### EXERCISE DETAILS:
Line filter on the word "Website": copy each matching line from the entries.
[[ DATA IN THIS EXERCISE, beginning ]]
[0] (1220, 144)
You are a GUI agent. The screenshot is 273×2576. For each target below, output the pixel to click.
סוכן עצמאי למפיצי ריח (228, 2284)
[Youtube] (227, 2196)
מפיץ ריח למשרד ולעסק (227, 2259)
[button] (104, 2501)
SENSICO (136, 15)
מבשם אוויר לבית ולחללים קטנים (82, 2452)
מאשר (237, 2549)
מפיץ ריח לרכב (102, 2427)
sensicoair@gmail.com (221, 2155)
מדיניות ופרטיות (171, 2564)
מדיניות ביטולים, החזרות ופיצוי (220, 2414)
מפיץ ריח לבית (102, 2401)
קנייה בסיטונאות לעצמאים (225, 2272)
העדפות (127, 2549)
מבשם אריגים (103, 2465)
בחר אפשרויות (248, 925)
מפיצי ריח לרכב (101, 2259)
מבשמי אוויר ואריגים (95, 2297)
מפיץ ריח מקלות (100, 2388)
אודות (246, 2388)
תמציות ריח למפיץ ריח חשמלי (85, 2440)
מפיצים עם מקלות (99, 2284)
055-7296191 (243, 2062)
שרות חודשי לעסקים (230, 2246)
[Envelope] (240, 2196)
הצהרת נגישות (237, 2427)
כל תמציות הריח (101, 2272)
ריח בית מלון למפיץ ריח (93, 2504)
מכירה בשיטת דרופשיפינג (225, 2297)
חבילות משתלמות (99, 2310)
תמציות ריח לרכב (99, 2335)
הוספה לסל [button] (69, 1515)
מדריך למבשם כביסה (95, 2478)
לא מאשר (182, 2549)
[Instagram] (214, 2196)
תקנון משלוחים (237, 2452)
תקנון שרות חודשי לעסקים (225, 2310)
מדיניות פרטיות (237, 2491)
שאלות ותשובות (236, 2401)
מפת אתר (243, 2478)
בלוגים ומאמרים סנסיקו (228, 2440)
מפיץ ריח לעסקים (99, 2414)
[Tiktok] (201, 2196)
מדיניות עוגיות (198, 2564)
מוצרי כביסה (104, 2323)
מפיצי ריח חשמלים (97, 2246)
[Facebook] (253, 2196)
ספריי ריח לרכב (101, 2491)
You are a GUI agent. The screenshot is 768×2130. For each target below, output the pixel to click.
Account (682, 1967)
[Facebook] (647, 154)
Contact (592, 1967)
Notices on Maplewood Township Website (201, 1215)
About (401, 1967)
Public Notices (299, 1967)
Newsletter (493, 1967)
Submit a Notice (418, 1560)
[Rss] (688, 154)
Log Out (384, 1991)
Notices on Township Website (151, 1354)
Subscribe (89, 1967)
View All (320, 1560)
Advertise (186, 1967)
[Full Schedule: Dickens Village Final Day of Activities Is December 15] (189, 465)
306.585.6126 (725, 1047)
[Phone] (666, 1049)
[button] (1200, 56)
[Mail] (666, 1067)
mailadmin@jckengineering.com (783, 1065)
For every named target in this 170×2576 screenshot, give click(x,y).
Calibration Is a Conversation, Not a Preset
[[ DATA IN THIS EXERCISE, end ]]
### WRITTEN SOLUTION:
Notices on Maplewood Township Website (201, 1215)
Notices on Township Website (151, 1354)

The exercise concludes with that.